Skip to content
New issue

Have a question about this project? Sign up for a free GitHub account to open an issue and contact its maintainers and the community.

By clicking “Sign up for GitHub”, you agree to our terms of service and privacy statement. We’ll occasionally send you account related emails.

Already on GitHub? Sign in to your account

regexp/syntax: document limit of 1000 in {n,m} quantifier forms #7252

Closed
athomason opened this issue Feb 3, 2014 · 13 comments
Closed

regexp/syntax: document limit of 1000 in {n,m} quantifier forms #7252

athomason opened this issue Feb 3, 2014 · 13 comments

Comments

@athomason
Copy link

What steps will reproduce the problem?
1. Using a value of n or m greater than 1000 in any of the x{n,m}, x{n,}, x{n}
quantifier forms produces an ErrInvalidRepeatSize. http://play.golang.org/p/tD9yMerkbn.
ErrInvalidRepeatSize is not documented to have such a limit.


What is the expected output?
A working Regexp, or at least a more helpful error message.


What do you see instead?
"invalid repeat count". There is no mention in the documentation that there is
a limit of 1000; I had to look at regexp/syntax/parse.go to uncover it:
https://code.google.com/p/go/source/browse/src/pkg/regexp/syntax/parse.go#758


Which compiler are you using (5g, 6g, 8g, gccgo)?
6g


Which operating system are you using?
Ubuntu 12.04


Which version are you using?  (run 'go version')
go version go1.2 linux/amd64


Please provide any additional information below.
This code was pulled in from re2 in rev c0852f6d0549. It looks like the limit has been
in re2 itself since the first public commit:
https://code.google.com/p/re2/source/browse/re2/parse.cc?spec=svn166b9c1905c7b1bd26a20cbf2f5c1f66823af1c0&;r=166b9c1905c7b1bd26a20cbf2f5c1f66823af1c0#435.
I can find no mention of why this limit is necessary or why 1000 is an appropriate value.
@athomason
Copy link
Author

Comment 1:

For reference, other popular regular expression engines have significantly higher
limits, all close to maxima of the integer types used internally:
Perl: "n and m are limited to non-negative integral values less than a preset limit
defined when perl is built. This is usually 32766 on the most common platforms."
(http://search.cpan.org/~rjbs/perl-5.18.2/pod/perlre.pod)
PCRE: "All values in repeating quantifiers must be less than 65536."
(http://man7.org/linux/man-pages/man3/pcrelimits.3.html)
Python: no documented limit, architecture dependent. Observed limits include 2^16-1
(https://gist.github.com/athomason/7432497b3f6f8ba73c26) and 2^32-1
(https://5621528620171264-dot-shared-playground.appspot.com/?set_access_key_cookie=z1iuou3sszu4y3q9ntq03n81d).
Ruby: undocumented limit of 100,000
(https://github.com/ruby/ruby/blob/trunk/include/ruby/oniguruma.h#L341)
Java: undocumented effective limit of 2^31-1, the maximum value of an int.
(http://grepcode.com/file/repository.grepcode.com/java/root/jdk/openjdk/7u40-b43/java/util/regex/Pattern.java?av=f#3067)

Source data:
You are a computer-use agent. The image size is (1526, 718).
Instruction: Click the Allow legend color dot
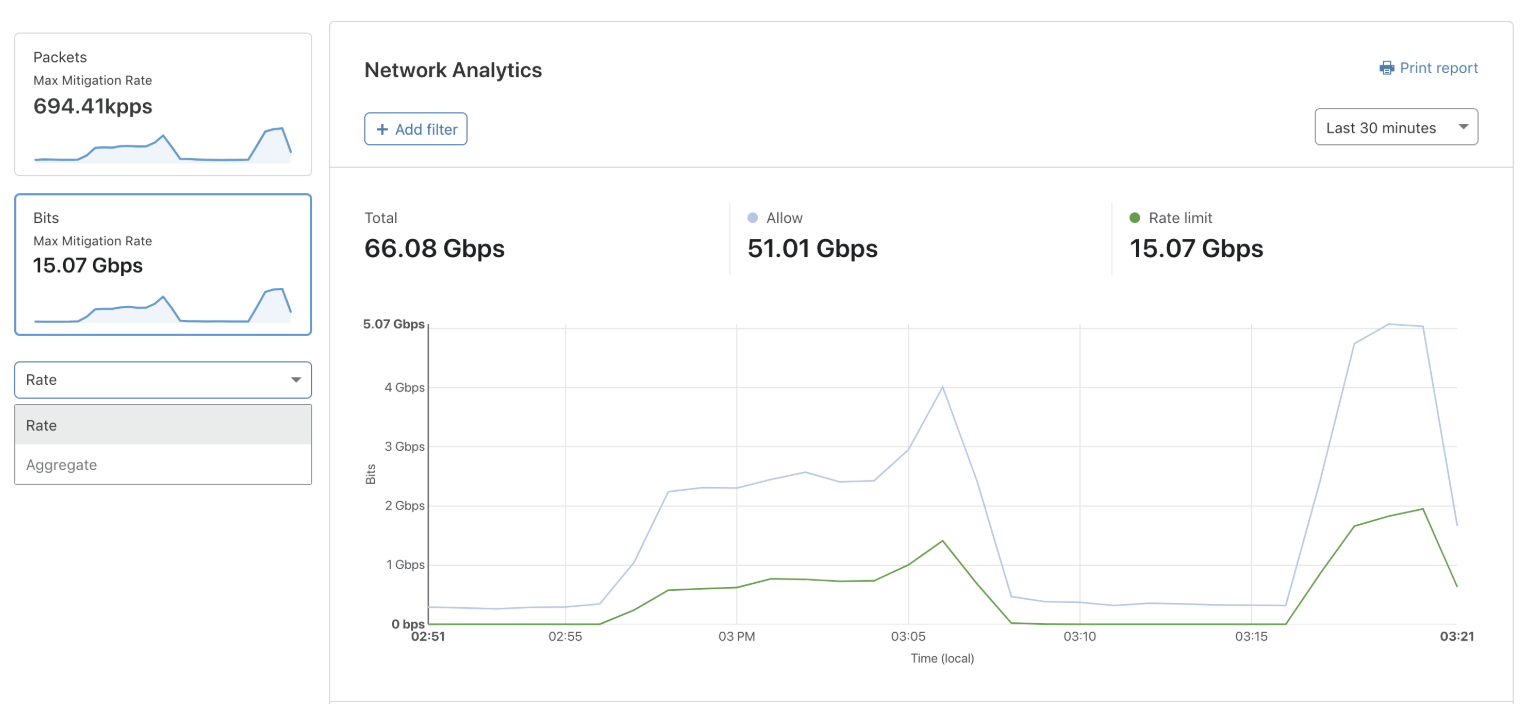[x=753, y=217]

Task instructions:
1. Update the stretch of the regexp issue from "I can find no" through "(http://search.cpan.org/~rjbs/perl-5.18.2/pod/perlre.pod)", putting "32767" in place of "32766".
2. Answer these questions about the regexp issue.
(a) Which compiler was the reporter using?
(b) What must all values in repeating quantifiers be less than in PCRE?
(c) Which operating system was the reporter using?
The listing comes from a separate source.

Answers for the exercise:
1.
I can find no mention of why this limit is necessary or why 1000 is an appropriate value.
@athomason
Copy link
Author

Comment 1:

For reference, other popular regular expression engines have significantly higher
limits, all close to maxima of the integer types used internally:
Perl: "n and m are limited to non-negative integral values less than a preset limit
defined when perl is built. This is usually 32767 on the most common platforms."
(http://search.cpan.org/~rjbs/perl-5.18.2/pod/perlre.pod)

2.
(a) 6g
(b) 65536
(c) Ubuntu 12.04